[WORK TASK]:
Reproduce every entry word for word.

---------- SUPPLIED RECORDS

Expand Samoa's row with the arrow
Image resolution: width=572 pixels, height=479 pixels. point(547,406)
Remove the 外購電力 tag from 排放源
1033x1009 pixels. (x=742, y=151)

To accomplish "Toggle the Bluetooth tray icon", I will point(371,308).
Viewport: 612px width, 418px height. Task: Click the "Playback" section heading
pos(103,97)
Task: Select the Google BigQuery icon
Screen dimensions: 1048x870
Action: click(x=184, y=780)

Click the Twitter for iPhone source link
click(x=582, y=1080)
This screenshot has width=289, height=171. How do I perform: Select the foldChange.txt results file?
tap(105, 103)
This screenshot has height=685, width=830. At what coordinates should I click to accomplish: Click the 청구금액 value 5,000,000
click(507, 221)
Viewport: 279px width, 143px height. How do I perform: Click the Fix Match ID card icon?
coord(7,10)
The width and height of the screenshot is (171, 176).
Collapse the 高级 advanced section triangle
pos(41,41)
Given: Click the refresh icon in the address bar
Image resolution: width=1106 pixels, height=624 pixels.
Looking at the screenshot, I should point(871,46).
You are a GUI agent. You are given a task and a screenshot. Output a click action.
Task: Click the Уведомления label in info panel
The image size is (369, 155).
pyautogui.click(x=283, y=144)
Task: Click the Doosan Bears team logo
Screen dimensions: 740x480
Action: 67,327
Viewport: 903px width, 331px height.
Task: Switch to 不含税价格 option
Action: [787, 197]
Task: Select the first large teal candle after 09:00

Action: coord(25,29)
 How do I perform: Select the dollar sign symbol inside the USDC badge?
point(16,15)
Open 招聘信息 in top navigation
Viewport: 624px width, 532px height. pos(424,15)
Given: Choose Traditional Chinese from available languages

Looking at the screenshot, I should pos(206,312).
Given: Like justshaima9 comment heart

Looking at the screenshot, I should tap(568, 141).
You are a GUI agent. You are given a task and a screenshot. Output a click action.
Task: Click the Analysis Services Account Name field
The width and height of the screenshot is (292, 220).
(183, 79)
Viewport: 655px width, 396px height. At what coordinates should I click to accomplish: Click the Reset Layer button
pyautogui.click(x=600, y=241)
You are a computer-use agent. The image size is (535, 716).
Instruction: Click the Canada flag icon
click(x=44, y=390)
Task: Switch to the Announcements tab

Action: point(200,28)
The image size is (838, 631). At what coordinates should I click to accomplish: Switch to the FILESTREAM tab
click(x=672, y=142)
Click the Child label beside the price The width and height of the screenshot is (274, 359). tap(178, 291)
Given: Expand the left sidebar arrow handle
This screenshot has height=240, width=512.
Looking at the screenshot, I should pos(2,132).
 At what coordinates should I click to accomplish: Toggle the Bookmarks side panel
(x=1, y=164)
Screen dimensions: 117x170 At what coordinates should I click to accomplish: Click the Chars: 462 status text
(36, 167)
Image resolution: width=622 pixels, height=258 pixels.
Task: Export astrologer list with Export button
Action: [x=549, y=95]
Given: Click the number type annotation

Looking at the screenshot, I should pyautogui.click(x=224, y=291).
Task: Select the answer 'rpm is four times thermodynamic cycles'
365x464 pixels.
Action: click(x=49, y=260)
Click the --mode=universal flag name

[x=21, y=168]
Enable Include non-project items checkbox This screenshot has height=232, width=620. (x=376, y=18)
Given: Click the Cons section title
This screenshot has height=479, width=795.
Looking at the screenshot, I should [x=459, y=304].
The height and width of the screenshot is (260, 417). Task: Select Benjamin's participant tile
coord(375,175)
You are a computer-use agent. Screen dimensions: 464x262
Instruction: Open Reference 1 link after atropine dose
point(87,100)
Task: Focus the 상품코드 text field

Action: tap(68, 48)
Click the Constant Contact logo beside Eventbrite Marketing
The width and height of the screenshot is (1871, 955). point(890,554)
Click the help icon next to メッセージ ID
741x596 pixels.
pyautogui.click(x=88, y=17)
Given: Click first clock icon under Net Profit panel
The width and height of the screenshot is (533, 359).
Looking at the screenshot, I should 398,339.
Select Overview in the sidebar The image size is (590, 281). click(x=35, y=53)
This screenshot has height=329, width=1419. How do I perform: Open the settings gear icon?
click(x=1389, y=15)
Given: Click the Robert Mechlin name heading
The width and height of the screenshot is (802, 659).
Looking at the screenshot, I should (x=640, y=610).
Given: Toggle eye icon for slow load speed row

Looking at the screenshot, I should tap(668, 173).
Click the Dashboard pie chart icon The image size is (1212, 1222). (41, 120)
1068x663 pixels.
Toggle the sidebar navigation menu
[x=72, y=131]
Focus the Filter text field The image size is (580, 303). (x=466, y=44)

--------------------

[TASK RESULT]:
Expand Samoa's row with the arrow
Image resolution: width=572 pixels, height=479 pixels. point(547,406)
Remove the 外購電力 tag from 排放源
1033x1009 pixels. (x=742, y=151)

To accomplish "Toggle the Bluetooth tray icon", I will point(371,308).
Viewport: 612px width, 418px height. Task: Click the "Playback" section heading
pos(103,97)
Task: Select the Google BigQuery icon
Screen dimensions: 1048x870
Action: click(x=184, y=780)

Click the Twitter for iPhone source link
click(x=582, y=1080)
This screenshot has width=289, height=171. How do I perform: Select the foldChange.txt results file?
tap(105, 103)
This screenshot has height=685, width=830. At what coordinates should I click to accomplish: Click the 청구금액 value 5,000,000
click(507, 221)
Viewport: 279px width, 143px height. How do I perform: Click the Fix Match ID card icon?
coord(7,10)
The width and height of the screenshot is (171, 176).
Collapse the 高级 advanced section triangle
pos(41,41)
Given: Click the refresh icon in the address bar
Image resolution: width=1106 pixels, height=624 pixels.
Looking at the screenshot, I should point(871,46).
You are a GUI agent. You are given a task and a screenshot. Output a click action.
Task: Click the Уведомления label in info panel
The image size is (369, 155).
pyautogui.click(x=283, y=144)
Task: Click the Doosan Bears team logo
Screen dimensions: 740x480
Action: 67,327
Viewport: 903px width, 331px height.
Task: Switch to 不含税价格 option
Action: [787, 197]
Task: Select the first large teal candle after 09:00

Action: coord(25,29)
 How do I perform: Select the dollar sign symbol inside the USDC badge?
point(16,15)
Open 招聘信息 in top navigation
Viewport: 624px width, 532px height. pos(424,15)
Given: Choose Traditional Chinese from available languages

Looking at the screenshot, I should pos(206,312).
Given: Like justshaima9 comment heart

Looking at the screenshot, I should tap(568, 141).
You are a GUI agent. You are given a task and a screenshot. Output a click action.
Task: Click the Analysis Services Account Name field
The width and height of the screenshot is (292, 220).
(183, 79)
Viewport: 655px width, 396px height. At what coordinates should I click to accomplish: Click the Reset Layer button
pyautogui.click(x=600, y=241)
You are a computer-use agent. The image size is (535, 716).
Instruction: Click the Canada flag icon
click(x=44, y=390)
Task: Switch to the Announcements tab

Action: point(200,28)
The image size is (838, 631). At what coordinates should I click to accomplish: Switch to the FILESTREAM tab
click(x=672, y=142)
Click the Child label beside the price The width and height of the screenshot is (274, 359). tap(178, 291)
Given: Expand the left sidebar arrow handle
This screenshot has height=240, width=512.
Looking at the screenshot, I should pos(2,132).
 At what coordinates should I click to accomplish: Toggle the Bookmarks side panel
(x=1, y=164)
Screen dimensions: 117x170 At what coordinates should I click to accomplish: Click the Chars: 462 status text
(36, 167)
Image resolution: width=622 pixels, height=258 pixels.
Task: Export astrologer list with Export button
Action: [x=549, y=95]
Given: Click the number type annotation

Looking at the screenshot, I should pyautogui.click(x=224, y=291).
Task: Select the answer 'rpm is four times thermodynamic cycles'
365x464 pixels.
Action: click(x=49, y=260)
Click the --mode=universal flag name

[x=21, y=168]
Enable Include non-project items checkbox This screenshot has height=232, width=620. (x=376, y=18)
Given: Click the Cons section title
This screenshot has height=479, width=795.
Looking at the screenshot, I should [x=459, y=304].
The height and width of the screenshot is (260, 417). Task: Select Benjamin's participant tile
coord(375,175)
You are a computer-use agent. Screen dimensions: 464x262
Instruction: Open Reference 1 link after atropine dose
point(87,100)
Task: Focus the 상품코드 text field

Action: tap(68, 48)
Click the Constant Contact logo beside Eventbrite Marketing
The width and height of the screenshot is (1871, 955). point(890,554)
Click the help icon next to メッセージ ID
741x596 pixels.
pyautogui.click(x=88, y=17)
Given: Click first clock icon under Net Profit panel
The width and height of the screenshot is (533, 359).
Looking at the screenshot, I should 398,339.
Select Overview in the sidebar The image size is (590, 281). click(x=35, y=53)
This screenshot has height=329, width=1419. How do I perform: Open the settings gear icon?
click(x=1389, y=15)
Given: Click the Robert Mechlin name heading
The width and height of the screenshot is (802, 659).
Looking at the screenshot, I should (x=640, y=610).
Given: Toggle eye icon for slow load speed row

Looking at the screenshot, I should tap(668, 173).
Click the Dashboard pie chart icon The image size is (1212, 1222). (41, 120)
1068x663 pixels.
Toggle the sidebar navigation menu
[x=72, y=131]
Focus the Filter text field The image size is (580, 303). (x=466, y=44)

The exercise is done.